“Dickey Hinchey didn’t have any of his organs taken,” Slater argued.
“There’s no way someone could know if the organs were viable or not,” Frankie said, “just by looking at the person. There would have to be medical files to confirm a diseased liver, a damaged heart.”
“You think the Lords of Death’s involvement in removing organs from inmates is tied to our murders,” Slater concluded.
“Maybe,” Cruz said, handing Slater the kite Cole Hansen had retrieved while in the SHU. He explained what they thought the codes meant as Slater stared at the succession of letters and numbers on the paper.
Slater’s face took on a grayish pallor. “Holy hell, it looks like an order-on-demand for black market organs.” Still clutching Cole’s note, he shook his head. “I can buy the allegiance theory, donating an organ to show loyalty to the prison gang, but this other thing – ” He waved the note. “An enterprise like this? Using homeless people to fill orders for body parts? How?”
Cruz answered slowly, suddenly feeling the final pieces of the puzzle click into place. “Corruption,” he murmured. “It occurs at every level – at Pelican Bay and here in Rosedale. At least one local cop has to be involved.”
“You think a cop is killing homeless people,” Slater scoffed. “One of our own is doing this – this thing? That’s impossible.”
But Slater’s words rang hollow in the large room.
Angie Hunt woke up in hell. She knew this because the world around her was a swirl of colors – blacks and grays and reds. Flames and wickedness, she thought groggily, payback for all the evil she’d committed during her long years of using and hooking. All the people she’d hurt and betrayed.
Her body throbbed as if the Devil himself had punched her with giant fists.
She heard a distant groan, didn’t realize for a long moment that the sound came from her own swollen, dry throat. Her slender fingers fluttered like palsied digits on the ground beside her, but her body wouldn’t respond to her brain’s command to move.
Battling her way through a deep fog of hurt, she tried opening her eyes. One was swollen completely shut, but the other offered a narrow line of vision. Not hell, then, because she saw the rock ceiling of the cave around her.

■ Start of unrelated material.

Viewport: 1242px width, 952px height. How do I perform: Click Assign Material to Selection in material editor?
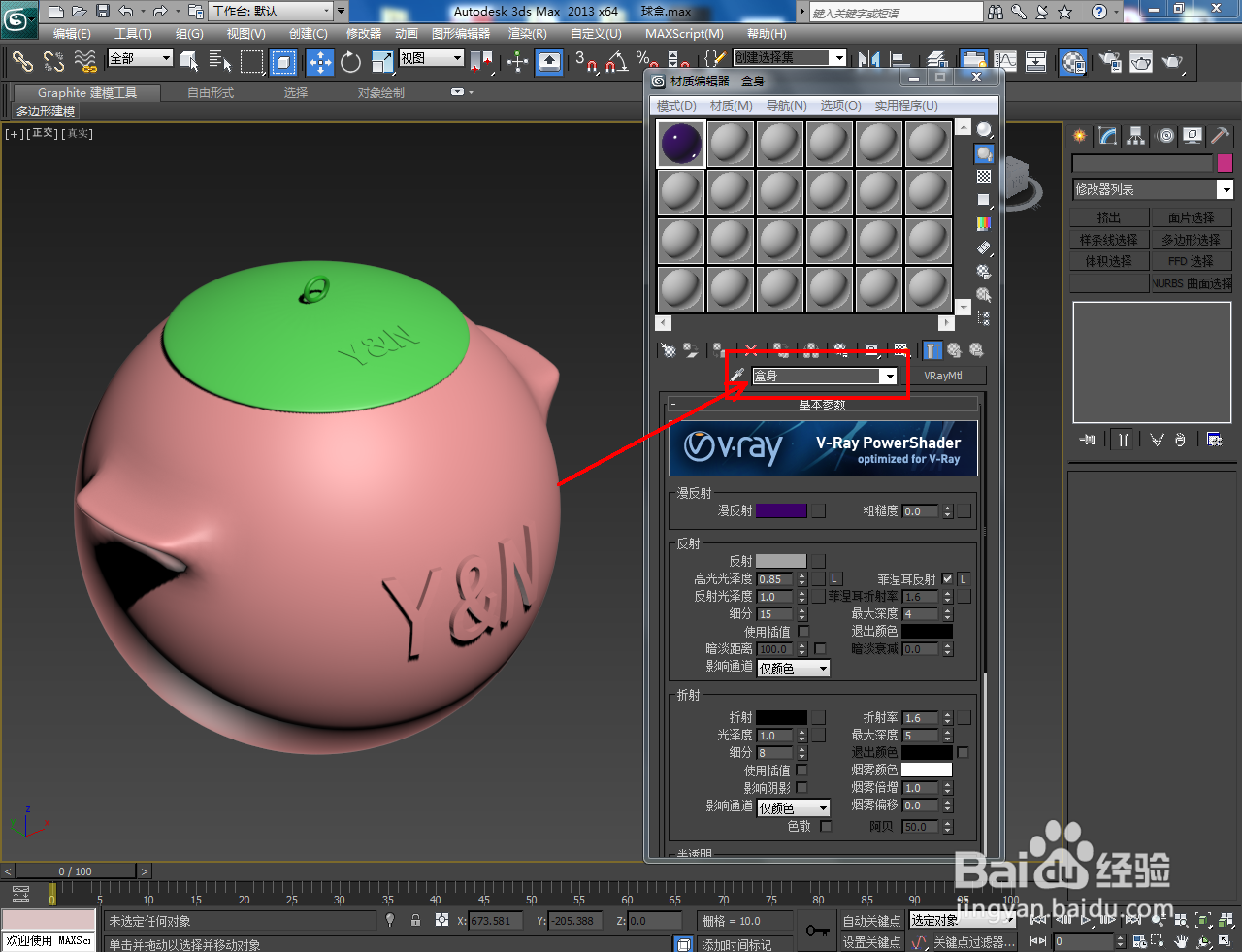717,350
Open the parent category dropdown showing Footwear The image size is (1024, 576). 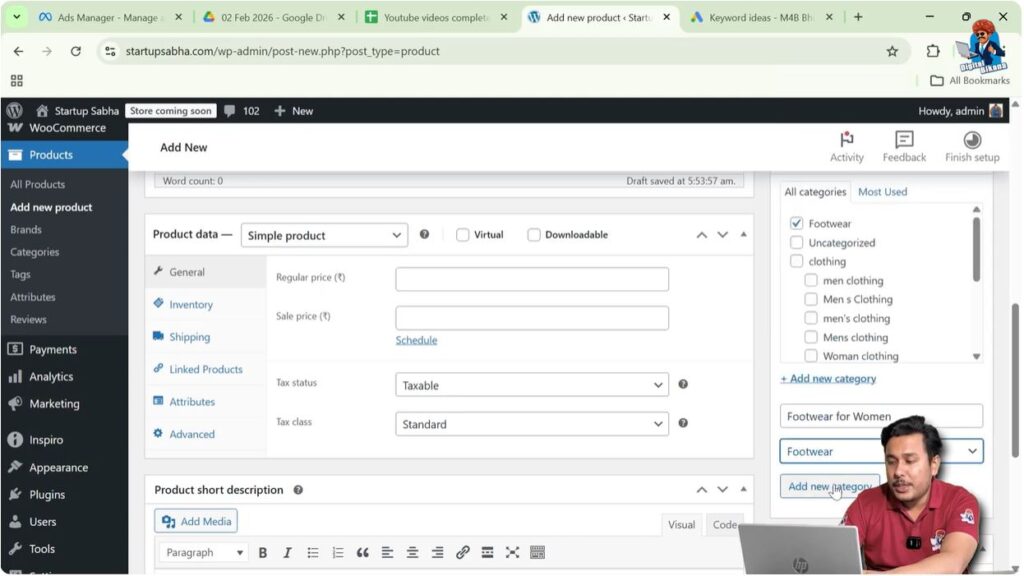[x=880, y=451]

But she was on her way to dying, she thought.
Chapter 55
Cruz sat back in the arm chair, one leg crossed at the knee. “Who better to target than the homeless? They’re virtually faceless unknowns. Nobody misses them when they disappear. We assume they’ve moved on to another place, another county, even another state.”
“And who better to facilitate than cops?” Frankie added. “Local cops know who the homeless are, and where they congregate.”
“But Hinchey’s organs weren’t taken,” Slater said again, this time without conviction.
“A mistake?” Frankie answered. “The killer didn’t think about the quality of the organs? And that’s why the last victim was young and presumably healthy? She was homeless, but specifically targeted because of her youth.”
“Shit,” Slater said, “I’m having a hard time believing a cop is involved in this.”
Mind working furiously, Cruz said, “It wouldn’t work otherwise. An organization large enough to execute the harvesting, the packing and transportation, a list of clients wealthy enough to pay for illegal organs, and doctors willing to do the illegal surgeries.”
“The donor lists for organs are long,” Frankie explained. “Some people wait years for a new kidney or heart. Bypassing the legal lists of donor recipients is a very complex project.”
“Maybe,” Slater said grudgingly. “Gangs and the mob, with an assist from a cop.”
Frankie nodded. “It could be done. With the right precision, skill and planning, even the inmate organs could remain viable.”
They sat in stunned silence, barely able to comprehend the bizarre scope of the project. Slater cleared away their mugs and glasses, while Frankie and Cruz remained immobile their expressions grave.
“So Anson Stark’s blood oath was the start of it,” Slater concluded. “He just moved from there into a new, illegal activity. He’s probably been planning this for years.”
“We have to expose this,” she finally said, “but where do we start? Who do we trust?”
“People were bribed or paid off to make a scheme like this work,” Cruz said, “dangerous people.”
Frankie chewed at her bottom lip, asked tentatively. “Could there be two killers?”
Slater and Cruz exchanged glances. Cruz shook his head, “I thought at first – ” He frowned, thinking of that vague possibility, “ – but it’s too much coincidence.”
“We’ll have a hard enough time proving the killer’s a cop,” Slater muttered. “The D.A. won’t believe there are two of them.” He swiped his hand over his forehead, damp in spite of the warm room. “Heaven help us all if it’s a cop. And heaven help the cop when we find him.”